If you have a suggestion for Charity Travel, or tough critique, you can tell us about it here. All comments will be read and replied.


Splurger said...

You go! Perfect initiative. Good will support you.

shanna rignall said...

hi i was wondering if you could help i have wonted ot h=get involved in a charity that helps in other countries but i dont no how to get involved if you can help in anyways please e-mail me at thank you.

george said...


This is a wonderful blog! It was a very good read.

I was wondering if you would be interested in guest blogging on my blog. It is a collection of my travels and the travels of my guests. If you scan the site you can see that now almost 100% of the posts are from guests. Lately I’ve been finding many people interested in guest posting.

Included in your post will be a link to your website using whatever anchor text or key words you wish and a description of your site (if you choose to include one.)

My blog ( receives about 2000 visitors a day and that number is steadily growing.

So if you are interested in being a guest, please let me know.

Send me an Email:

Warm Regards,
George Christodoulou
Travel Blogger | OneTravel

Chloe said...

Hi! Just wonderin how you actually go about finding causes on I'm already a member so I know the site, but do you just find people in certain countries you want to go to and ask them if they know of anything? Or do you actually search for charity projects on there... or?
I'd love to do this when I go travelling next year, so would be great to know the ins and outs.
Thanks :)

Unknown said...

Hi, checking if u hv a charity on whole of Dec around SouthEast Asia? will travel around Thailand, Cambodia, Vietnam and would like to volunteer my time :) -Cyril

Anonymous said...

hey guys !!!! if u are coming to Brazil São Paulo soon pleaaase just let me know... I gonna do something similar in 2011 ;) I would love share experiences with you!

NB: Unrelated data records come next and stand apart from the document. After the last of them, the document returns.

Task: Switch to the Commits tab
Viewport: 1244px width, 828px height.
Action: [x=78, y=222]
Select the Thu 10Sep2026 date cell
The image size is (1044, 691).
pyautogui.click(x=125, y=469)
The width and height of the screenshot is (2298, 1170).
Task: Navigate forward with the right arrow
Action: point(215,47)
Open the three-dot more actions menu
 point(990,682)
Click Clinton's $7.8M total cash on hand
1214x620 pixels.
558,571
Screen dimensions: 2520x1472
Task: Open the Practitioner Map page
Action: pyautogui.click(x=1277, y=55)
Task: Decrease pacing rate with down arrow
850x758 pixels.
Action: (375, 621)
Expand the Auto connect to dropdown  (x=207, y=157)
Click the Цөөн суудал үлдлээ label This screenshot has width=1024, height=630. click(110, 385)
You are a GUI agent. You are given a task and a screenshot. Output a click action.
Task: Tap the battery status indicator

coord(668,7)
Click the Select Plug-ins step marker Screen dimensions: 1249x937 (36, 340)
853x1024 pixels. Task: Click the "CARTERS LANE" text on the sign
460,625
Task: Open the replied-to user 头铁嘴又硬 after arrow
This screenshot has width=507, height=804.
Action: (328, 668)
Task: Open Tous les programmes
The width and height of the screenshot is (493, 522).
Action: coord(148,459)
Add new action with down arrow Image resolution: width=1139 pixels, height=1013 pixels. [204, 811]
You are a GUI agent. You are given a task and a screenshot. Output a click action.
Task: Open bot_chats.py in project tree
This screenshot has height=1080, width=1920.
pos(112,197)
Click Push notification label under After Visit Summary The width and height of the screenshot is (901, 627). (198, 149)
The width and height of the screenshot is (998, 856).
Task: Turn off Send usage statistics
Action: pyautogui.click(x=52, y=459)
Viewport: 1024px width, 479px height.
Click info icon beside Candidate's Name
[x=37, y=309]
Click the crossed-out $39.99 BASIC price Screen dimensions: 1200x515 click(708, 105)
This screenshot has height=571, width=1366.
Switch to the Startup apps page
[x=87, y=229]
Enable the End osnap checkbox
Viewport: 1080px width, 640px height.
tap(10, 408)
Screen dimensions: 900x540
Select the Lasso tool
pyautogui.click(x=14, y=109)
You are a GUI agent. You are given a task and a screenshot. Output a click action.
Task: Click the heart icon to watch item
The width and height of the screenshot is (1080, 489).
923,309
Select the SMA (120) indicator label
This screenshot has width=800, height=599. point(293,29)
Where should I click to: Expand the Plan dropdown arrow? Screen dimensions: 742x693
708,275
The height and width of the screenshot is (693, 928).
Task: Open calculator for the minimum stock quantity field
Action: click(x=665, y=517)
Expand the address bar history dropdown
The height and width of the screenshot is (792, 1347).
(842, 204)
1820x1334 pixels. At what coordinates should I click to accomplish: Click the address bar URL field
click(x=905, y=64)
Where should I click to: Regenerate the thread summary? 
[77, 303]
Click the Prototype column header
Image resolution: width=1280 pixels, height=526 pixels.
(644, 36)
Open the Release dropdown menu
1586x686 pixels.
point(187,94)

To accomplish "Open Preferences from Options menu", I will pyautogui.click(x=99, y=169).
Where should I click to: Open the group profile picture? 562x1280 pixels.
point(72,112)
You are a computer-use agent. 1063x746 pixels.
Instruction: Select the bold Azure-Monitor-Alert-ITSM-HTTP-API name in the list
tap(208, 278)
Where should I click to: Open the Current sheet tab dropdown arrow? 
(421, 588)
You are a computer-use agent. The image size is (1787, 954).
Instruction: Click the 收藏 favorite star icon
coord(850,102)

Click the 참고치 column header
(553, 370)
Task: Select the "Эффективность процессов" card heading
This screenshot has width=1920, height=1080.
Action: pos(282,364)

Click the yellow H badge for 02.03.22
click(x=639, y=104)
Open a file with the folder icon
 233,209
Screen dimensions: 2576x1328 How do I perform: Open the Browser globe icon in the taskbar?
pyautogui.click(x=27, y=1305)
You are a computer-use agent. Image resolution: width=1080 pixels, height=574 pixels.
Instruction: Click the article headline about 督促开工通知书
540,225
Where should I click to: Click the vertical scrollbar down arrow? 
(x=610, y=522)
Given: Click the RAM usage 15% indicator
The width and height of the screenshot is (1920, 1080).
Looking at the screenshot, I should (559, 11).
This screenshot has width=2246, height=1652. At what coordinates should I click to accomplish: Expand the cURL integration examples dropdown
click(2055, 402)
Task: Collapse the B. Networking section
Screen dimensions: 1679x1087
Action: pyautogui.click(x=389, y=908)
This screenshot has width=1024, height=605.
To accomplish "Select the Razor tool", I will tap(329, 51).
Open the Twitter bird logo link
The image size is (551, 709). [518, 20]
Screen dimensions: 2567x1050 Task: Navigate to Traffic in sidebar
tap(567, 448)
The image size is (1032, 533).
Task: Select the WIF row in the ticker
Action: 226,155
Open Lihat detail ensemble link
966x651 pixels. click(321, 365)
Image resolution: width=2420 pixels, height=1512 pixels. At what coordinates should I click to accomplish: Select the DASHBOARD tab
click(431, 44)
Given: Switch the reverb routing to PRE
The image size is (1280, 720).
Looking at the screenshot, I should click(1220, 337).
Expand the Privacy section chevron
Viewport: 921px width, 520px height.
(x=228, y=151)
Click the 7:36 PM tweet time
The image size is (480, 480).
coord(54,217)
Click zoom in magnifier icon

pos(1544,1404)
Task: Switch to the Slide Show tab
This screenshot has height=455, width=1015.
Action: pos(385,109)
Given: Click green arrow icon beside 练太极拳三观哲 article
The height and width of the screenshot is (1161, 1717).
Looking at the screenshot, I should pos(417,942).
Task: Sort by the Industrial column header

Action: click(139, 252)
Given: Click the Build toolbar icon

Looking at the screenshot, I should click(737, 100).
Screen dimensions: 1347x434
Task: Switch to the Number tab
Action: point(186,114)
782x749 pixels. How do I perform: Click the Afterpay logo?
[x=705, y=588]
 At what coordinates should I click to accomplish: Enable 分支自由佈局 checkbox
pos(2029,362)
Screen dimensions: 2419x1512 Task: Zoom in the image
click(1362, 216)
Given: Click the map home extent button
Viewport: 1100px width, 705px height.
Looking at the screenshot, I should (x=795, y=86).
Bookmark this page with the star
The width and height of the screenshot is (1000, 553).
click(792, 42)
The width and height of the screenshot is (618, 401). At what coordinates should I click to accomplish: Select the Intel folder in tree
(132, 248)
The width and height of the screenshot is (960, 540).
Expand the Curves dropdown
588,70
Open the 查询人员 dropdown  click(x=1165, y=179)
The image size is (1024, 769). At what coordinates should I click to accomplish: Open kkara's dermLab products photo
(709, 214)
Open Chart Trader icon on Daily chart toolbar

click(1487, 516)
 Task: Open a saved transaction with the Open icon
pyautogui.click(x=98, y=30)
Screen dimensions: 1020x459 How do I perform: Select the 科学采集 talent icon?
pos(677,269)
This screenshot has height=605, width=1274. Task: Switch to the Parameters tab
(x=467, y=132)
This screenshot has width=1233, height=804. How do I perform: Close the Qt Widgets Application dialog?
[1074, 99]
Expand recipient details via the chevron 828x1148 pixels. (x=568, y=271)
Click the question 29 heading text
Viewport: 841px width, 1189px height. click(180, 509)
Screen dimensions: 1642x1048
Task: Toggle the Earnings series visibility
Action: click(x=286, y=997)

Good Luck and Congratulations
Carlos Alex

hilary said...

Although fairly new to Couch surfing, not new to travelling or volunteering. In december I am going to Uganda to teach kids in an Orphanage in the Southwest of the country, will let you know how it goes.

Sam said...

"A world in which young travelers find professionals responsive to their idealistic intentions..."

Too bad it seems to only be for youth...

And that the website seems to take forever -- and a good computer plus a great connection -- to load. :(

Micka said...

I would like to tell you my happiness to see a promising embryo of the concept "global volunteer network" or "charity travel". I don't believe it existed before I discovered thanks to CS the project charity travel and the group charity travel. It's a good surprise for me. I'm young and I like to travel. I would like in my future mix travel and humanitarian actions. But it's true I was wondering how I was going...So happy to see there are a lot of people ready to do charity travels and already a lot of websites...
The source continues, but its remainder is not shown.